[SOURCE EXTRACT]
The City Sentinel

Storm tips from the Oklahoma City government

Staff Report Story by on May 24, 2011 . Click on author name to view all articles by this author. You can follow any responses to this entry through the RSS 2.0. Both comments and pings are currently closed.

For the latest information from the Oklahoma City government concerning today’s storms, follow www.okc.gov or Twitter at @cityofokc or www.facebook.com/cityofokc.

Sheltering

The City of Oklahoma City does not maintain any public storm shelters. We urge residents to shelter in place.

“Shelter-in-Place” means to take shelter where you are, remaining inside your home, workplace or a nearby building.  Some emergencies require evacuation, but often during tornadoes, windstorms, floods and some chemical emergencies it is safer to stay where you are.

(Entries from a dataset)
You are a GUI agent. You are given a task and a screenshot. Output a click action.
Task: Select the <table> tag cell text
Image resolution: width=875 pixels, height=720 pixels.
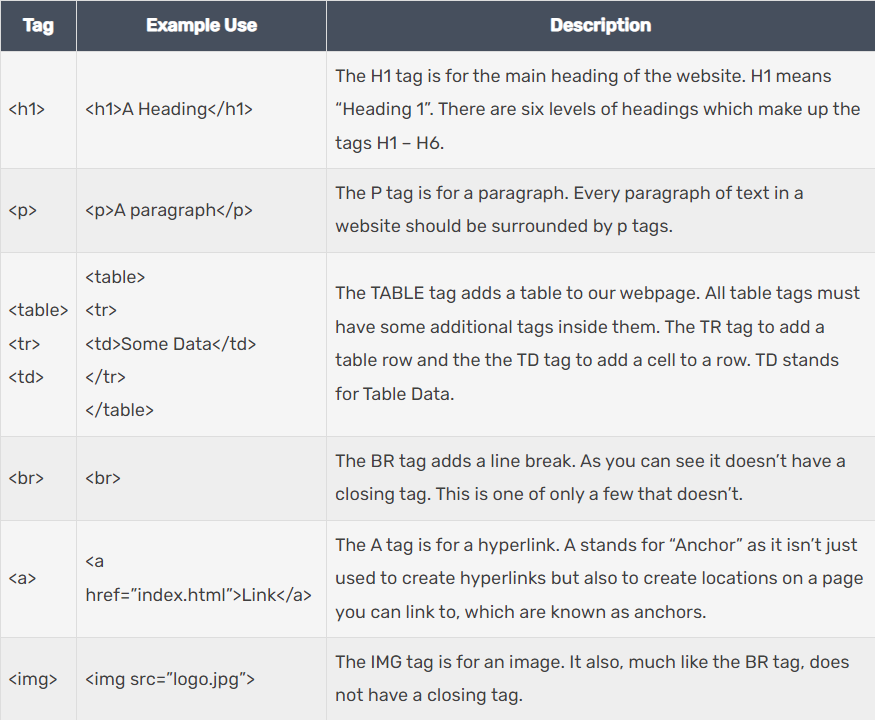point(38,310)
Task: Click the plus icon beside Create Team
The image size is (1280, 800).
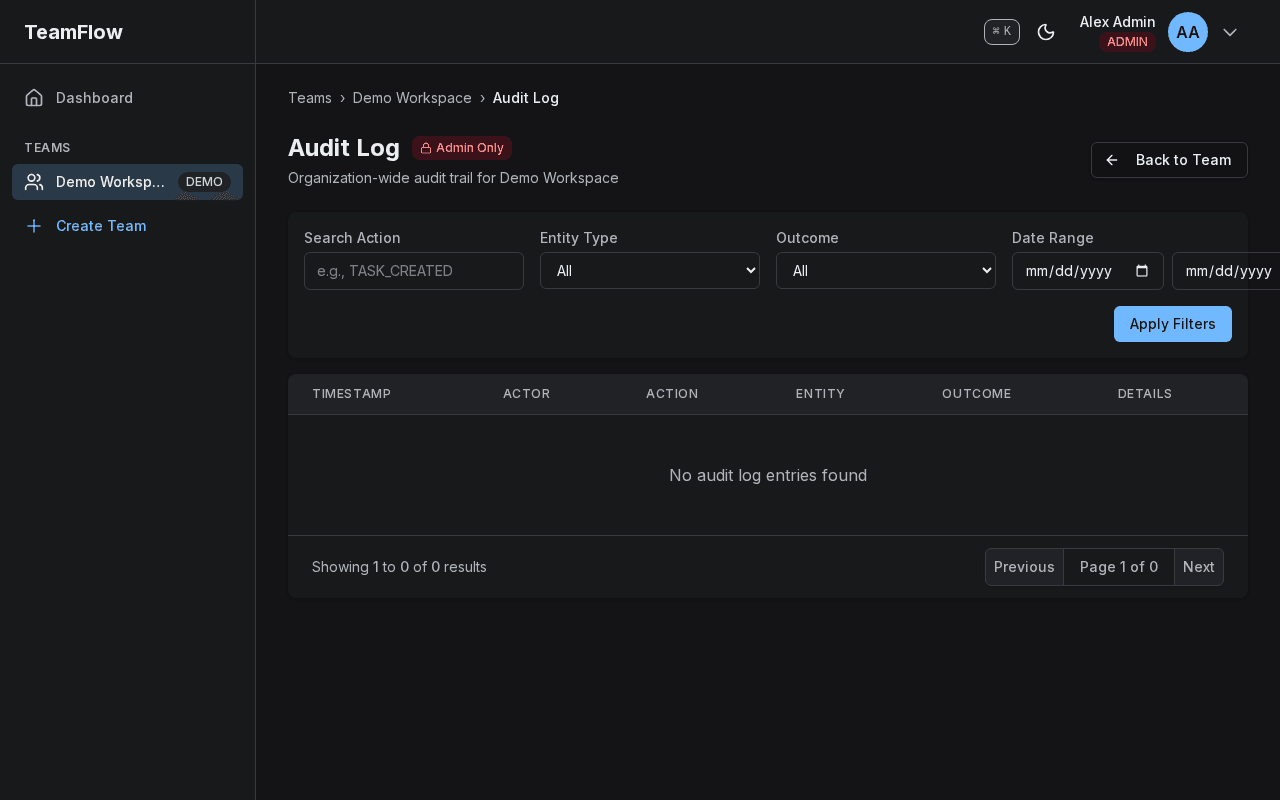Action: point(33,226)
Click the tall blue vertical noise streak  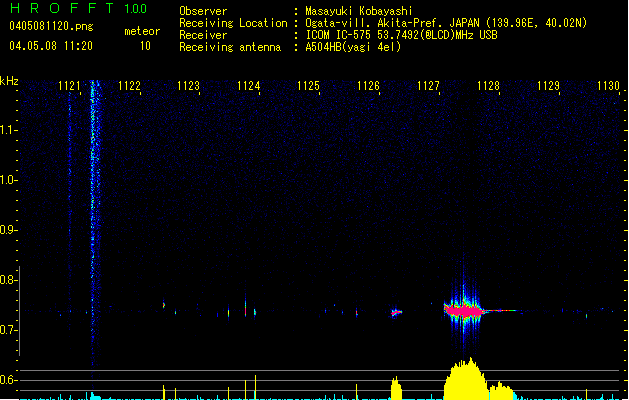pos(93,200)
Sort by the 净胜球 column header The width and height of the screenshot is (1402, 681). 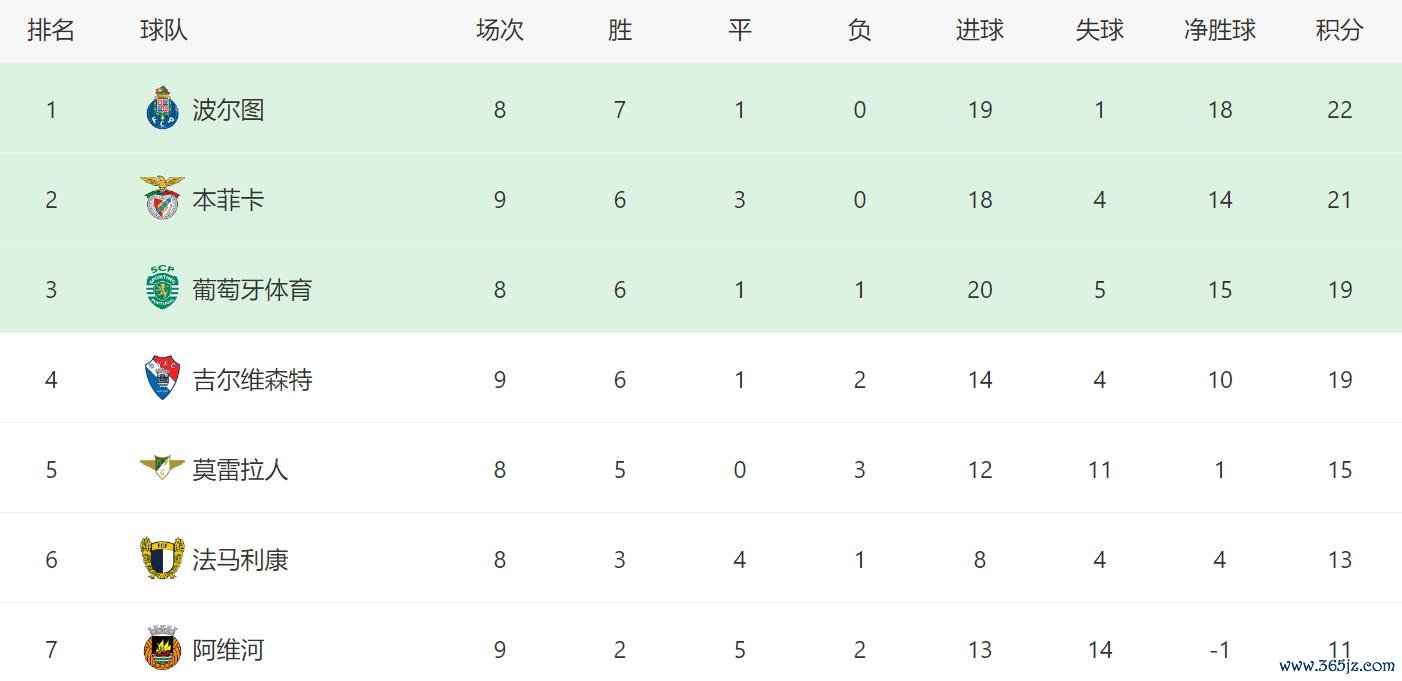pyautogui.click(x=1219, y=31)
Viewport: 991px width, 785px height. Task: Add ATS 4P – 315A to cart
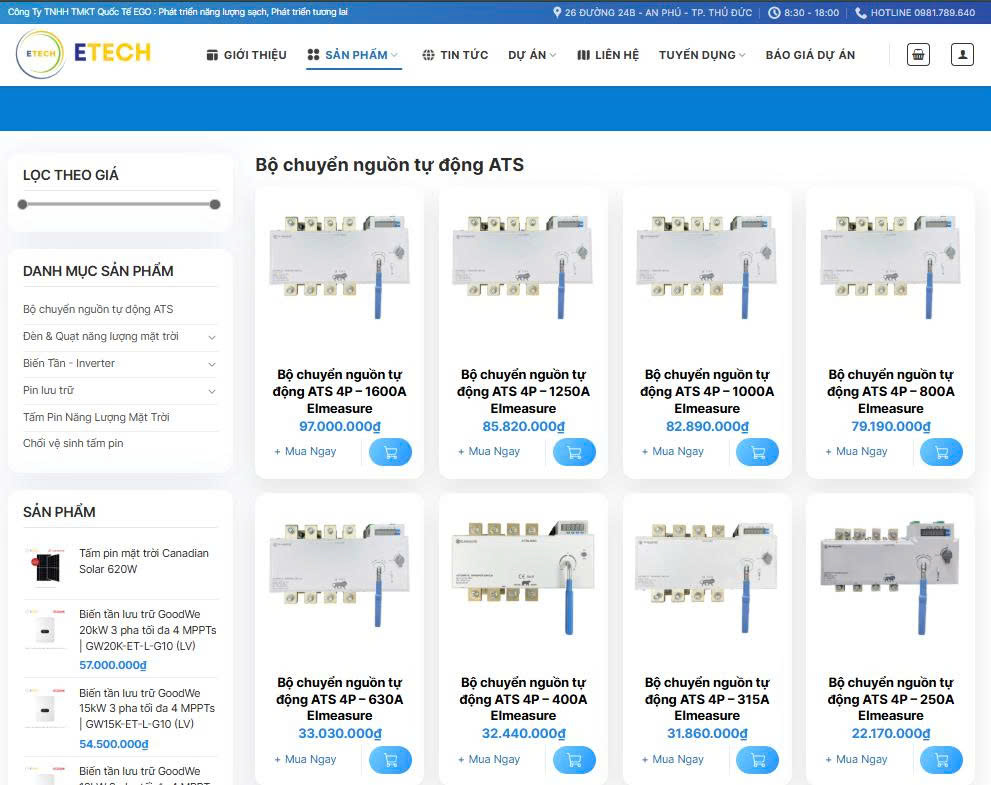click(x=757, y=760)
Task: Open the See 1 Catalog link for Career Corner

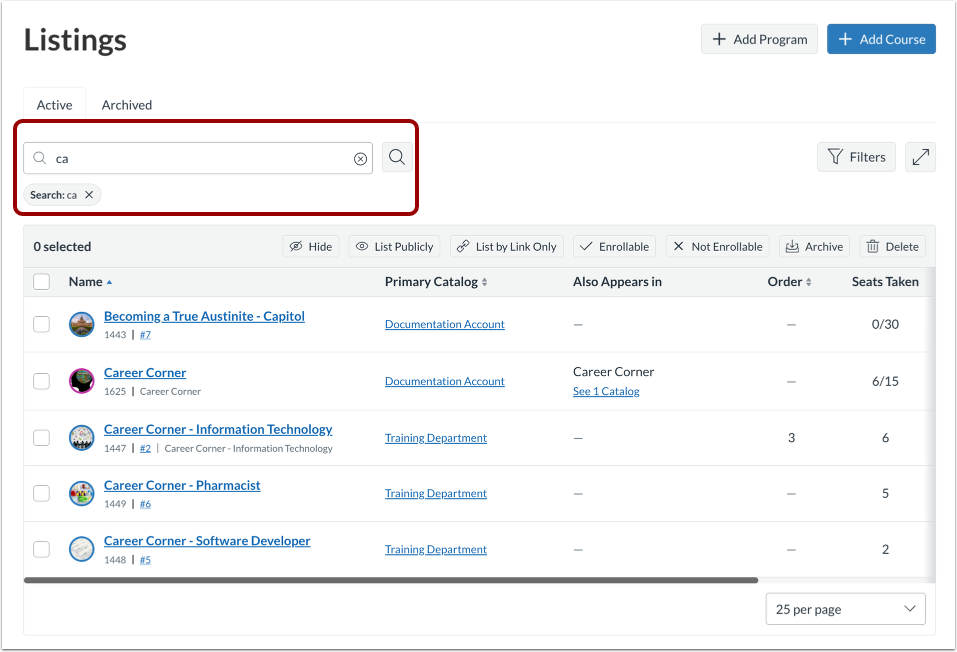Action: (604, 391)

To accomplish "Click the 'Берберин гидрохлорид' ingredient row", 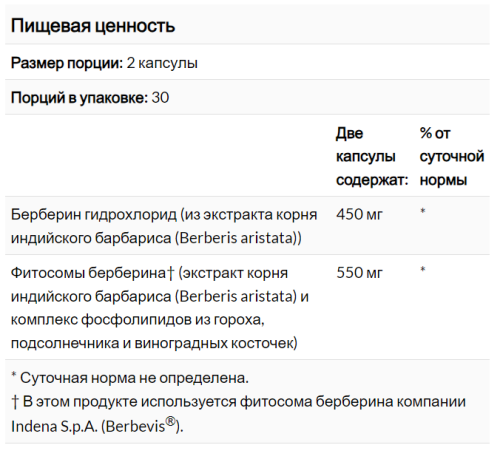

[TASK DESCRIPTION]
Set down the part of the storm tips article from "Staff Report Story" to "are currently closed.", keeping the wording unchanged.

[COMPLETED TASK]
Staff Report Story by on May 24, 2011 . Click on author name to view all articles by this author. You can follow any responses to this entry through the RSS 2.0. Both comments and pings are currently closed.